身体症状を誤って解釈し、「がんなどの重篤な病気にかかっている」という確信や、それに伴う恐怖心・不安が強く、社会生活に大きな支障をきたします。医学的な検査や説明によって、こうした考えが修正されることはほとんどありません。

一般人口の有病率は不明です。性差は無く、一般の医療機関における有病率は4〜9%という報告があります。うつ病や不安障害など他の精神疾患の合併率は約80%という報告もあります。

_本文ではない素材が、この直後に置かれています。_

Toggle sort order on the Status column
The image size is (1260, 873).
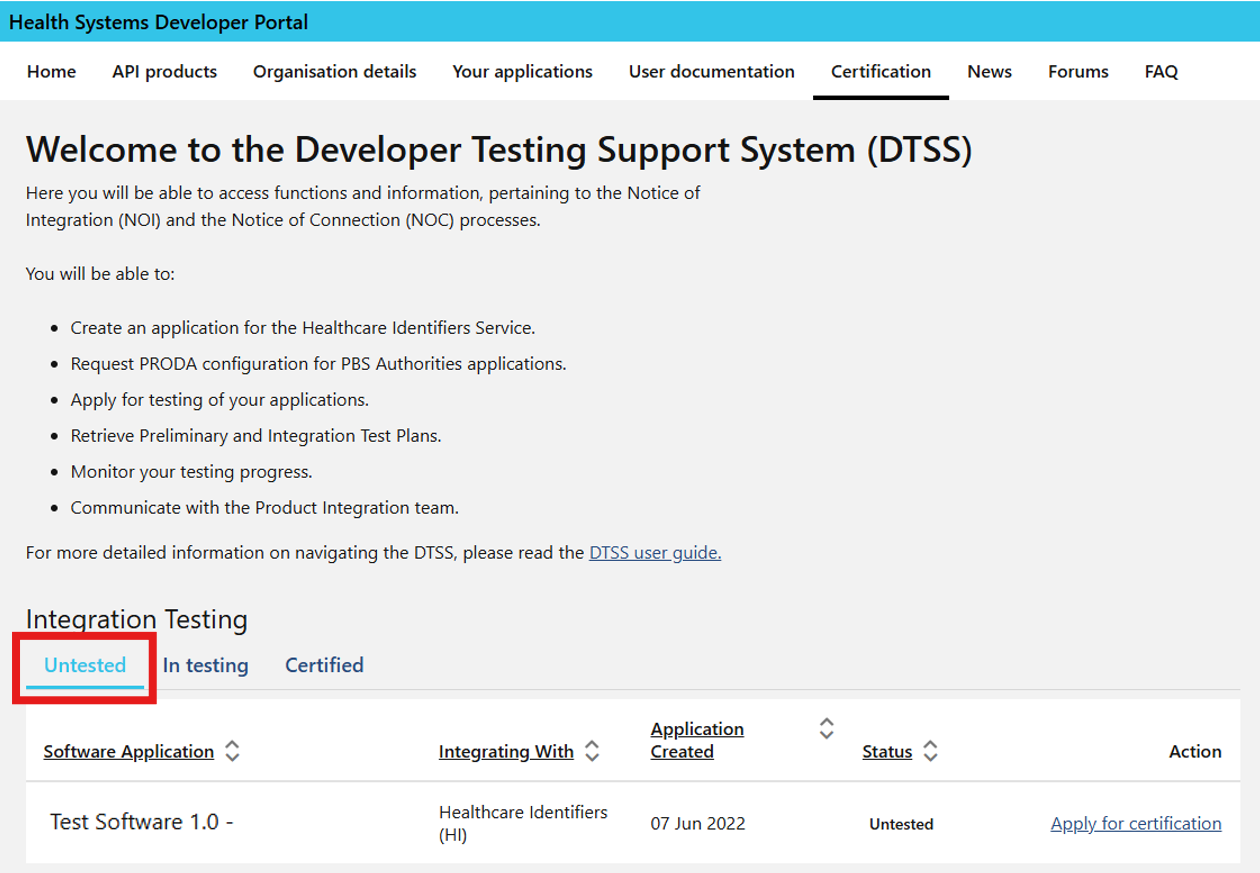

重度のうつ病では心気症状が妄想に至ることがあり、うつ病との鑑別が重要になります。
治療は、身体化障害と同様に、ストレス軽減などの環境調整や薬物療法などを行います。

ICD-10における研究用診断基準

  1. 次の(1)、(2)のいずれかがあること。
    1. 6か月間以上持続する、2種以上の重度な身体疾患があると持続的に確信していること(そのうち1つ以上は、患者自身により病名を特定されていなければならない)
    2. 奇形や集計ではないかという持続的な拘り(醜形恐怖障害)
  2. 確信や症状へのこだわりのため、患者は執拗に悩んで日常の仕事に支障をきたし、また医学的治療や検査(または地域の祈祷師による同様の援助)を求めることになる。
  3. 症状または身体の奇形を説明するに足りる、身体的原因がないという医療者側の説明を、医学的検査の直後または数週間という短期間を除いては頑固に拒否すること(そうした際保障の短期間、つまり検査中あるいは検査直後の2~3週間だけ説明を受け入れるような場合はこの診断を付してよい)。
  4. 主な除外基準:統合失調症とその関連障害、気分(感情)障害の罹病期間中だけに起こっているものではないこと。

身体表現性自律神経機能不全

系統的器官における自律神経症状として、動悸、発汗、紅潮、振戦など、他覚的な自律神経亢進に基づく症状が特徴です。詳細な疫学は不明です。症状は身体化障害と重なる部分が多く、鑑別が困難な場合があります。
治療は、身体化障害と同様に、ストレス軽減などの環境調整や薬物療法などを行います。

ICD-10における研究用診断基準

  1. 次の系統または期間のうち1つまたはそれ以上に、患者が身体疾患とみなす自律神経性の刺激による症状があること。
    1. 心臓及び心血管系
    2. 上部消化管(食道・胃)
    3. 下部消化管
    4. 呼吸器系
    5. 泌尿生殖器系
  2. 次の自律神経症状のうち、2項目以上があること。
    1. 動悸
    2. 発汗(熱汗もしくは冷汗)
    3. 口渇
    4. 紅潮
    5. 心窩部の不快感、胃部のどきどきする感じ、胃をかき回される感じ
  3. 次の症状のうち、1項目以上があること。
    1. 胸痛、前胸部およびその周囲の不快感
    2. 呼吸困難、過呼吸
    3. 軽度労作時の過度の疲労
    4. 空気嚥下症、吃逆、胸部・心窩部の灼熱感
    5. 腸蠕動亢進の自覚
    6. 頻尿、排尿困難
    7. むくんでいる、膨らんでいる、重苦しいという感じ
  4. 対象者がこだわっている系統や器官の構造や機能に障害があるという証拠を欠くこと。
  5. 主な除外基準:恐怖症性障害またはパニック障害の存在下においてだけ見られるものではないこと。

持続性身体表現性疼痛性障害(疼痛性障害)

身体部位の痛みを中心とした訴えが長期間持続します。さまざまな治療に対して効果が乏しく、精査を行っても原因が不明な場合が多いです。例え原因となる身体疾患があっても、痛みを説明できる程度の器質的要因は認められないことがあります。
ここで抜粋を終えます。